The 11th International Conference on Concurrency Theory was held at University Park, State College, Pennsylvania, U.S.A from the 22nd to the 26th of August 2000.

State college is a small university town in the middle of nowhere. The location for the university was chosen, I am told, to be the geographical centre of Pennsylvania. That means, it is at least 3 hours drive from Philadelphia, New York, Pittsburgh, or for that matter from any place you can think of. Very thoughtfully, Pennsylvania has also built a large state penitentiary close by.

The University is well known for its football team, the Nittany Lions. Nittany by the way is the name of a hill near State College. Nittany is also the name of the hotel I stayed in, the name of every second restaurant in town, the name of all the barber shops in town, the name of every second street in town and so on. I hope you get the idea.

Inspite of the rural setting, the university town itself has a lot of life. There are a lot of bars and restaurant and night clubs, most of them (of course with names containing the substring ``Nittany'') full of undergraduate (underage?) students. Michiel Von Rosch, a Dutch student visiting Stony Brook, found much to his disgust that he cannot quench his thirst without an ID card verifying his age. He alleges that most bars never checked the IDs of the women who went in. But then I have no complaints, as I look a healthy 30 and was never ``carded'', some of the bars here do have excellent collection of beers from all over the world.

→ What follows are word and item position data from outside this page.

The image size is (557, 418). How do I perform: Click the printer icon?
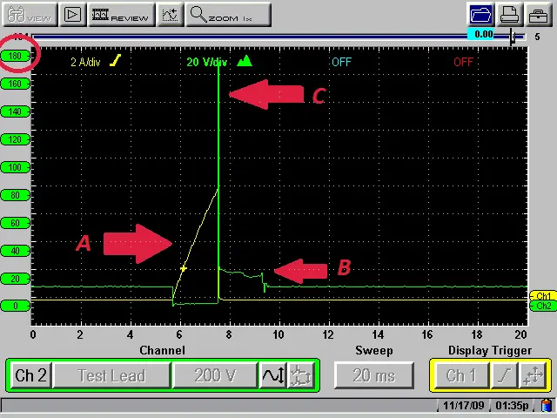tap(509, 14)
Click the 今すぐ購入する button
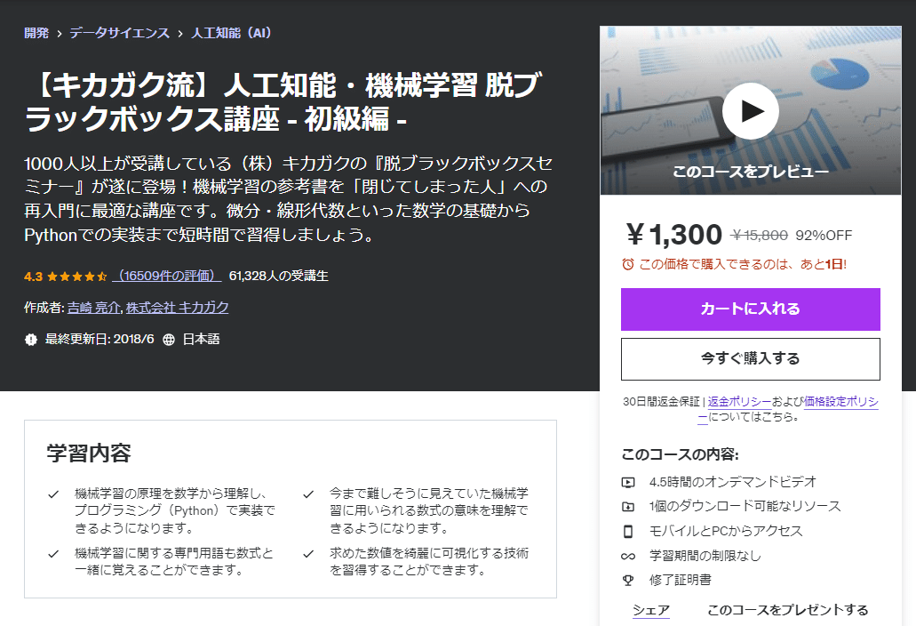 (750, 359)
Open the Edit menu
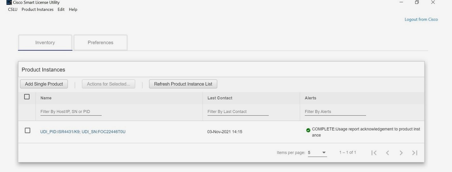This screenshot has width=452, height=172. pos(61,9)
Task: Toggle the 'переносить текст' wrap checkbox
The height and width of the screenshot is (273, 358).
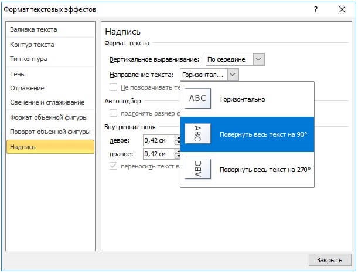Action: point(114,167)
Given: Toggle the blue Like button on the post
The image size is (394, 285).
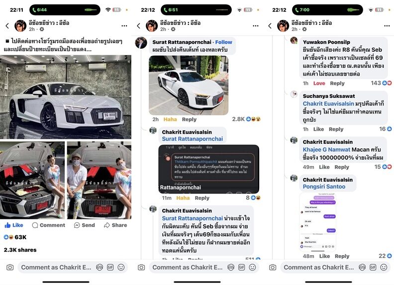Looking at the screenshot, I should (14, 225).

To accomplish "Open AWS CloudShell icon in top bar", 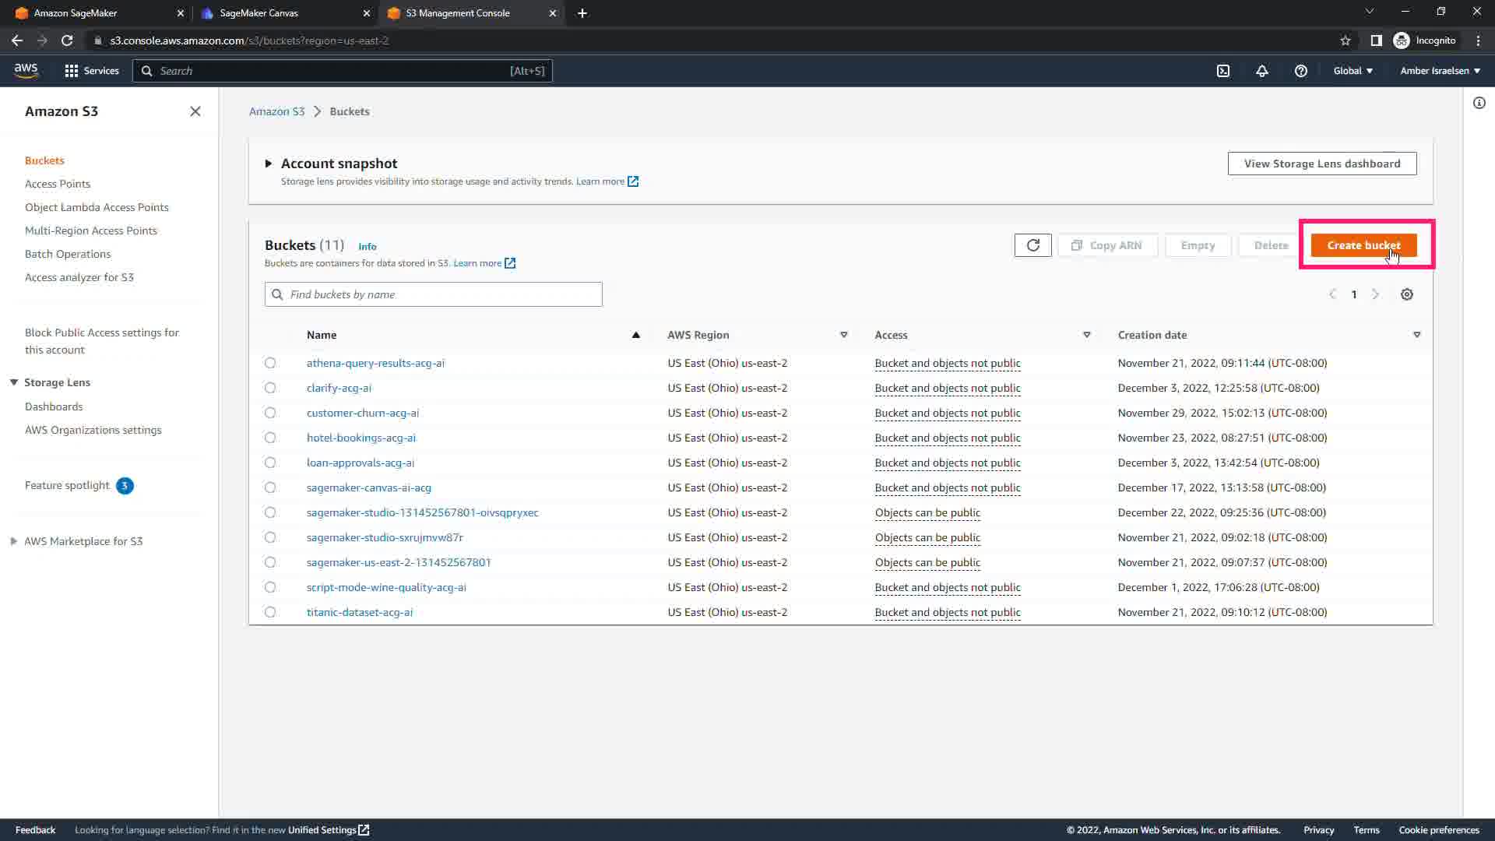I will pyautogui.click(x=1223, y=71).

The conference was very well organised. Catuscia Palamidessi and Dale Miller had done a great job in organising the conference and the associated events (including an excursion involving cave exploration, a banquet and a reception.)

What about the business part of the conference? Well, it is about 3 months since I attended the conference (and strangely it all seems very hazy now.). So, let me issue a statutory warning: the talks may not have been as good or as bad as they are painted here.

First, some general philosophy. I think that concurrency as an area has existed rather respectably for decades before model-checking and verification became the rage. There are many forums where the emphasis is verification, for instance CAV and TACAS. But looking at the list of invited talks and tutorials at this years CONCUR one wonders if CONCUR is slowly turning itself into another verification conference. I shudder.

There were 4 invited talks. Natarajan Shankar gave the first invited talk. He spoke about the integration of model-checking and theorem-proving. He argued, quite effectively, that it is possible to combine them in a manner where both of them play a nontrivial role. Roughly speaking he suggests the use of model-checking to gather global information and deduction to propagate this information locally. His write-up in the conference proceedings is quite lucidly written.

Ed Brinksma gave a talk titled ``Verification is Experimentation''. Some of you might remember a talk by Juris Hartmanis at a FSTTCS in Bombay. Well, need I say more?

Gene Stark spoke on his work on analysing Probabilistic I/O automata. The talk did convey that he has developed a powerful machinery based on linear algebra and the theory of Markov processes and used it effectively om analysing these automata. But then the talk was sketchy (and it had to be, given the depth of the subject and the time he got to present his work) and so it was difficult to understand any of the details.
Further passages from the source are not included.